Mardi 2 juillet, à la salle de spectacles parisienne de la Gaîté-Lyrique, les vannes fusent. Il paraît que ce sont les « dernières avant l’expulsion ». C’est en tout cas sous cette formule que l’ONG Singa a organisé un « Newcomer Comedy Club », spécial élections. Une scène ouverte qu’ont animée sept humoristes immigrés une soirée durant, devant trois cents personnes. Sans contourner l’éléphant dans la pièce : le second tour de l’élection législative, dimanche 7 juillet, et la possible arrivée au pouvoir du RN, qui a fait de l’hostilité à l’immigration son principal argument électoral.

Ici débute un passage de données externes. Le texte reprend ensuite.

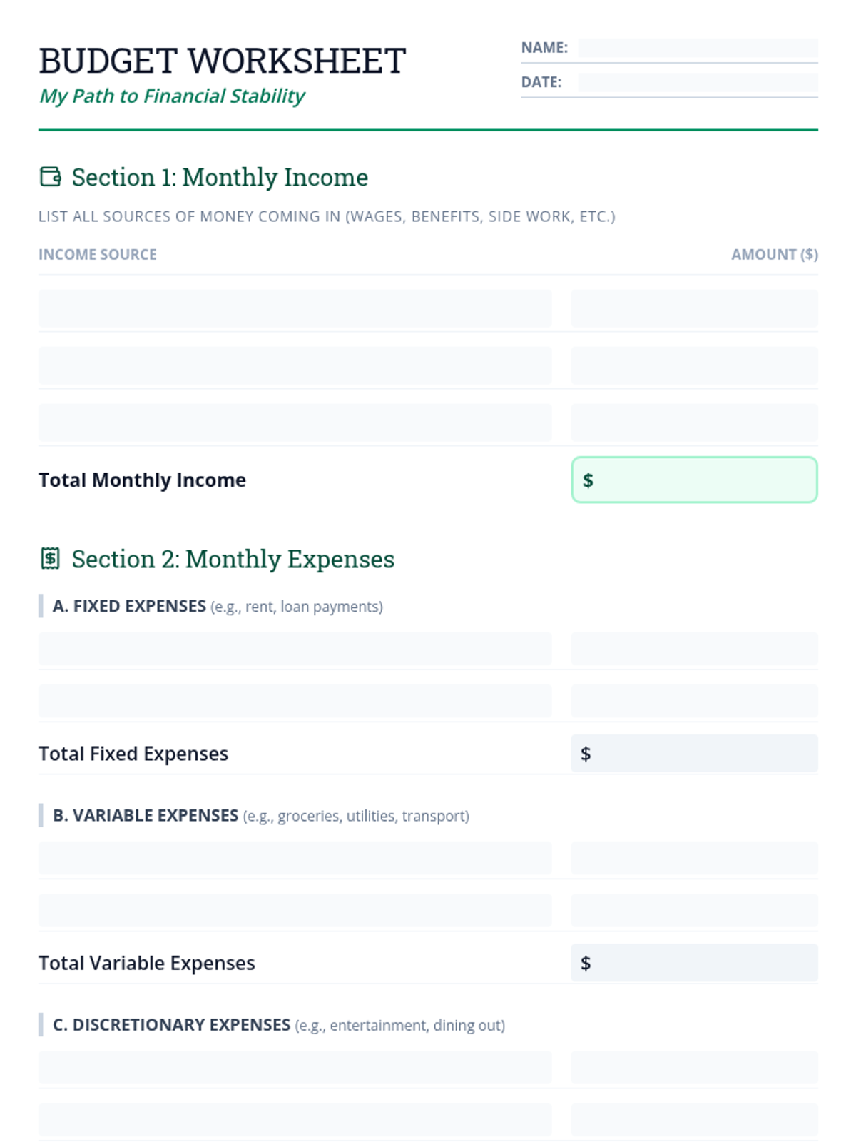Image resolution: width=856 pixels, height=1142 pixels.
Task: Focus the third income amount field
Action: pos(694,423)
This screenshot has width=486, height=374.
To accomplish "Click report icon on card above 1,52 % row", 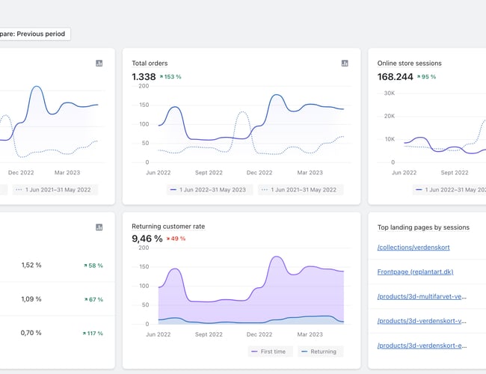I will tap(99, 227).
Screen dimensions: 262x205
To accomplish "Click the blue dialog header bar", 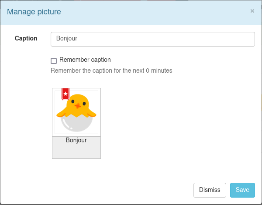I will (153, 12).

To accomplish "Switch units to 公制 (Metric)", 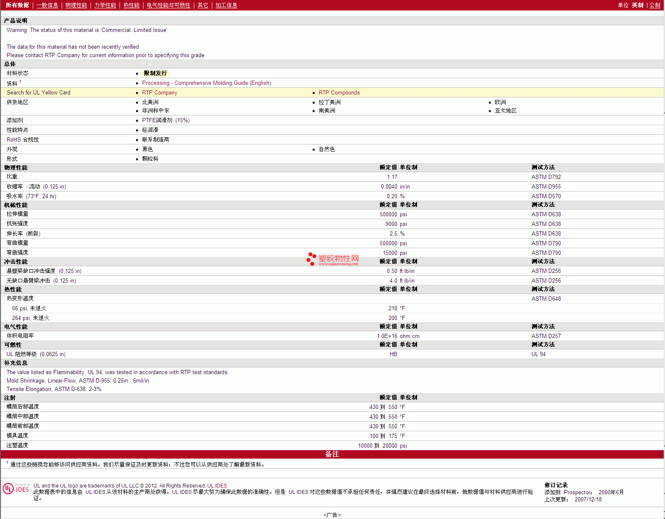I will (655, 5).
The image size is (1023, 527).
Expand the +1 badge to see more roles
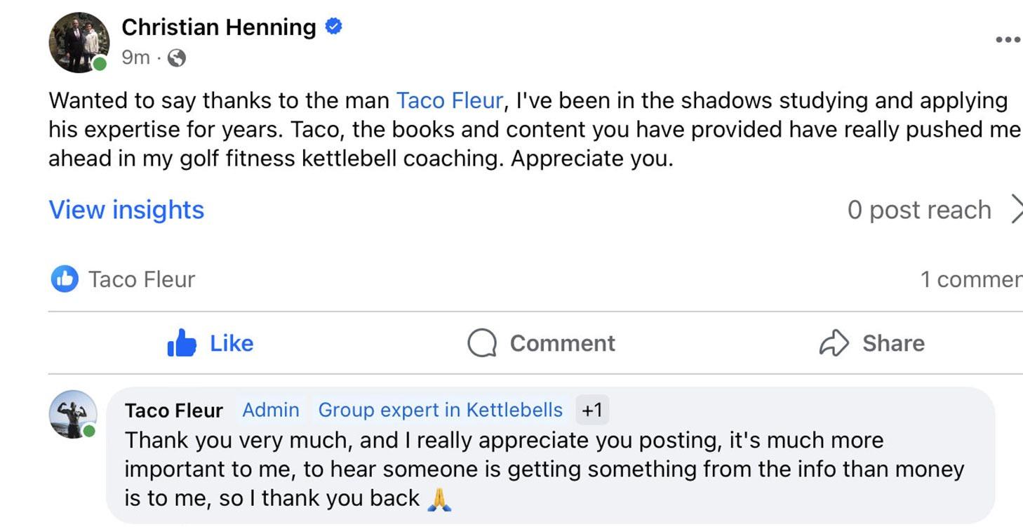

Ainsi, l’humoriste franco-sénégalaise Djinda Kane a rappelé les origines algériennes d’Eric Zemmour et (lointaines) de Jordan Bardella, et souligné à quel point « les racistes français doivent beaucoup à l’immigration ». Wary Nichen s’est amusé, lui, à composer un gouvernement d’extrême droite fictif, avec Eric Ciotti « ministre de l’intérieur des bureaux » – en référence à la période où il s’est enfermé au siège des Républicains, à Paris –, mais aussi Marion Maréchal « ministre des finances ton retour à domicile », réservant par ailleurs à Eric Zemmour un poste-clé de « chef d’escale à [l’aéroport] Orly-Sud ».

« Dire des choses qui font bugger »

« J’arrive pas à croire que quelqu’un qui doit gérer la croissance du pays n’a pas fini la sienne », a encore taclé cet humoriste « franco-américano-algérien » qui pratique la scène depuis une douzaine d’années, dans une allusion au jeune âge du président du RN, Jordan Bardella, 28 ans, et de l’actuel premier ministre, Gabriel Attal, 35 ans. « J’ai toujours fait de l’humour sur l’actualité mais, aujourd’hui, ça prend un sens différent, confie-t-il au Monde. Aux Etats-Unis, en France, il y a des enjeux importants. Et face à une situation grave, soit on s’enferme, soit on essaie de dédramatiser. »

« Je ne crois pas que Marine Le Pen a été financée par les Russes. Elle a perdu deux fois l’élection présidentielle, et elle est toujours en vie. C’est pas nous », a dégainé la stand-upeuse Tatiana, qui se moque de son intonation russe « un peu autoritaire » après seize ans en France.